O candidato referiu que, em primeiro lugar, ouvia os partidos com assento na Assembleia da República e, com base nessa auscultação, "procederia em conformidade com aquelas que fossem as maiorias estáveis e sustentáveis e, neste caso, se há uma proposta concreta que garante uma maioria sustentável, é essa a solução".

Edgar Silva considerou não competir ao Presidente da República, Cavaco Silva, "reconhecer quem ganhou as eleições".

"Não é disso que se trata, não há eleição para primeiro-ministro, há uma eleição de deputados à Assembleia da República e, no quadro dos deputados eleitos à Assembleia da República, só terão soluções de Governo estáveis, aquelas que garantam uma maioria sustentável", argumentou.

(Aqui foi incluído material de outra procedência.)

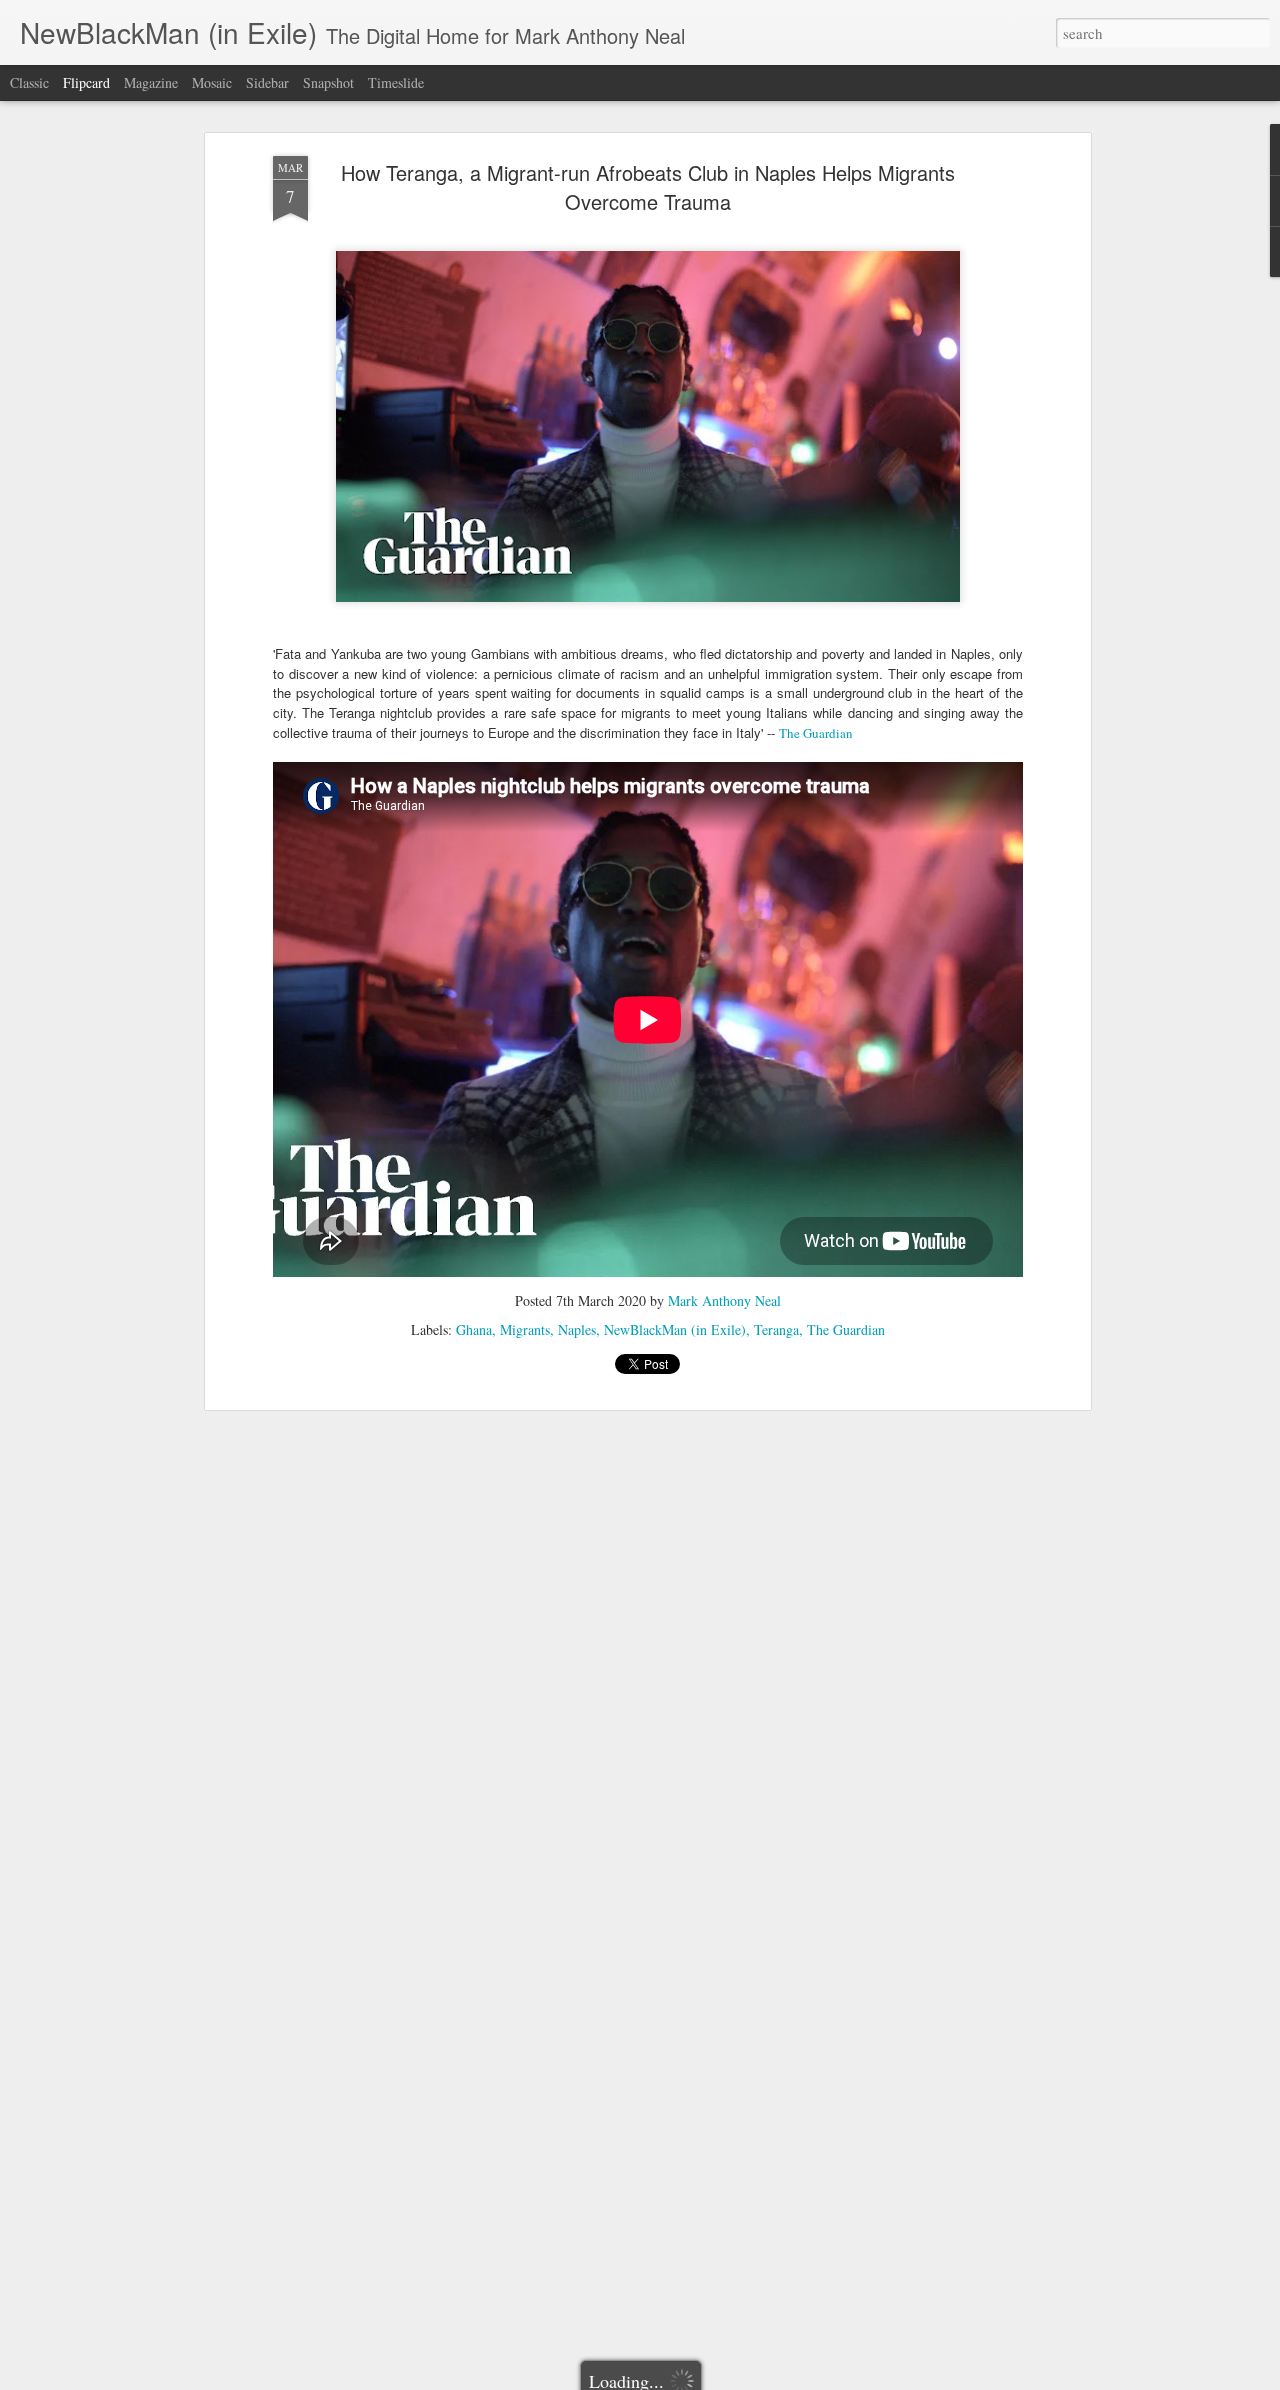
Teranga (776, 1329)
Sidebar (267, 82)
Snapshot (328, 82)
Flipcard (86, 82)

Por isso, Edgar Silva considerou que "o Presidente da República cometeu um ato que corresponde a um ato inconstitucional, de base inaceitável, um erro que corresponde a uma distorção política grave, porque se tornou, em primeiro lugar, um fator de instabilidade, gerador de instabilidades políticas com consequências a vários níveis no plano económico e social para todo o país".

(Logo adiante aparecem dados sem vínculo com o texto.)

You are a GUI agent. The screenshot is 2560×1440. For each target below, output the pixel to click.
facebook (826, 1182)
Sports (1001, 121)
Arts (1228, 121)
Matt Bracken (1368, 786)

Edgar Silva apresentou, a uma plateia que enchia o auditório da Reitoria da Universidade e onde pontificavam o vice-presidente do PS insular, Thomas Dellinger, o ex-líder do PS João Carlos Gouveia, o ex-deputado do PND Gil Canha, o dirigente do MPT Roberto Vieira e o vereador da coligação "Mudança" na Câmara Municipal do Funchal, Domingos Rodrigues, as principais linhas programáticas da sua candidatura, salientando que, "como Presidente da República", será o "garante da solidariedade do Estado para com as regiões autónomas".

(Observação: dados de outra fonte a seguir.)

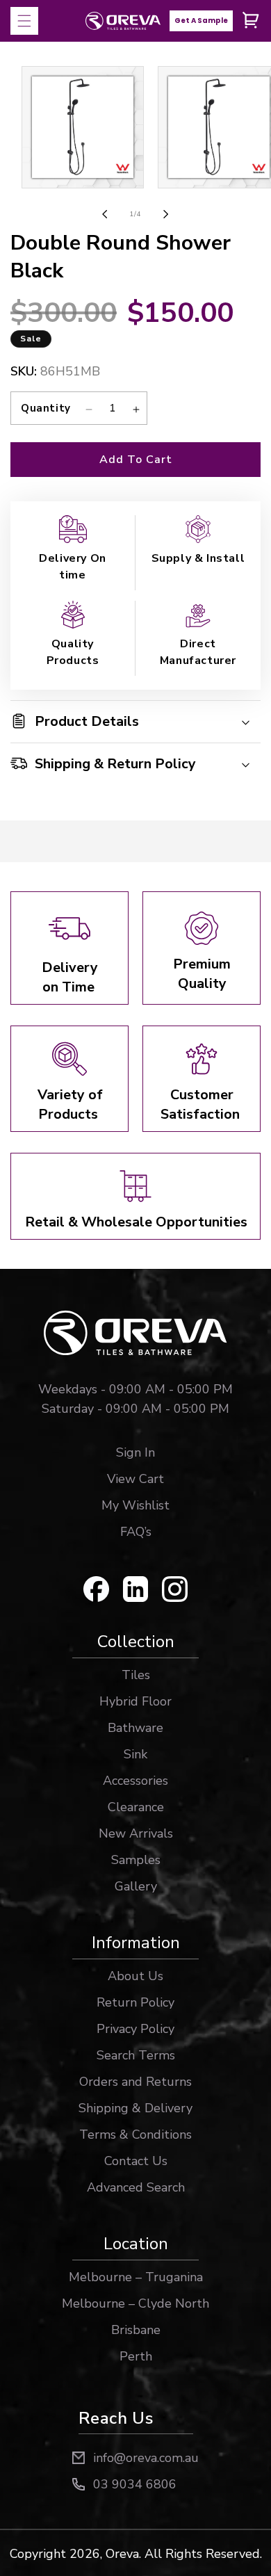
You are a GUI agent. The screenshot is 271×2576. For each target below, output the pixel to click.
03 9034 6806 (134, 2484)
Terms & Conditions (135, 2134)
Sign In (135, 1452)
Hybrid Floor (135, 1701)
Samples (136, 1860)
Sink (135, 1754)
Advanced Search (136, 2187)
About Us (135, 1976)
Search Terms (136, 2055)
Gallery (136, 1886)
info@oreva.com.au (146, 2457)
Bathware (135, 1727)
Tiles (136, 1675)
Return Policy (135, 2002)
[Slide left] (105, 214)
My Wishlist (135, 1505)
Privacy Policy (135, 2028)
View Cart (135, 1479)
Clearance (136, 1807)
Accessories (135, 1780)
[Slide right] (166, 214)
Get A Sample (201, 20)
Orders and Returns (135, 2081)
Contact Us (135, 2161)
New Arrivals (136, 1833)
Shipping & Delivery (135, 2108)
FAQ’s (135, 1531)
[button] (24, 21)
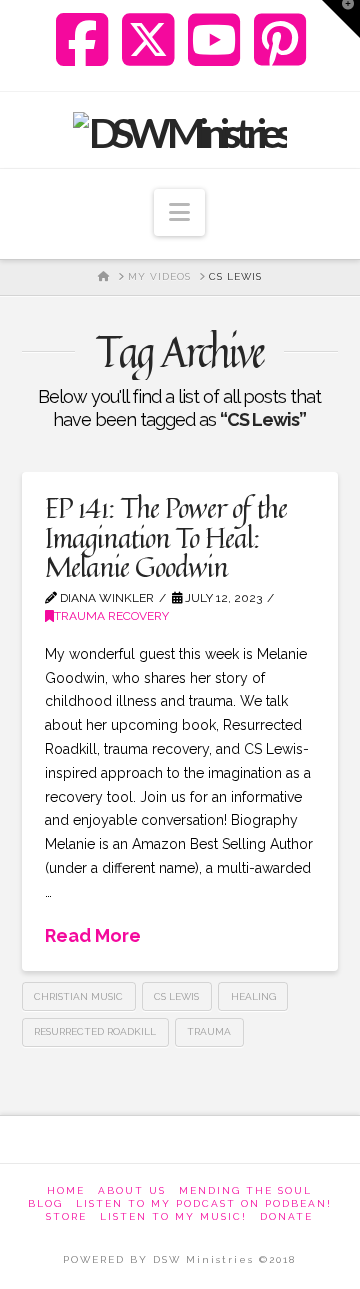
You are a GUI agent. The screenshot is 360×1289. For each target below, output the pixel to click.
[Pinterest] (280, 40)
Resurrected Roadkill (95, 1031)
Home (66, 1190)
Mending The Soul (245, 1190)
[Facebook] (82, 40)
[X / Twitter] (148, 40)
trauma (209, 1031)
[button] (179, 212)
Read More (93, 935)
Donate (286, 1216)
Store (66, 1216)
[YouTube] (214, 40)
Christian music (78, 996)
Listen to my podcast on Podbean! (204, 1203)
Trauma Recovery (111, 616)
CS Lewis (176, 996)
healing (253, 996)
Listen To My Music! (173, 1216)
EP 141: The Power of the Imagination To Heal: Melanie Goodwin (166, 537)
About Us (132, 1190)
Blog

O candidato prometeu ainda que será um defensor da Constituição da República portuguesa: "ao contrário de outros, que falam da Constituição e dizem até conhecê-la da frente para trás, sem todavia se comprometer com a sua defesa, como candidato ou como Presidente da República defenderei, intransigentemente, os ideais libertadores de abril, a Constituição da República e o regime democrático que ela consagra e projeta".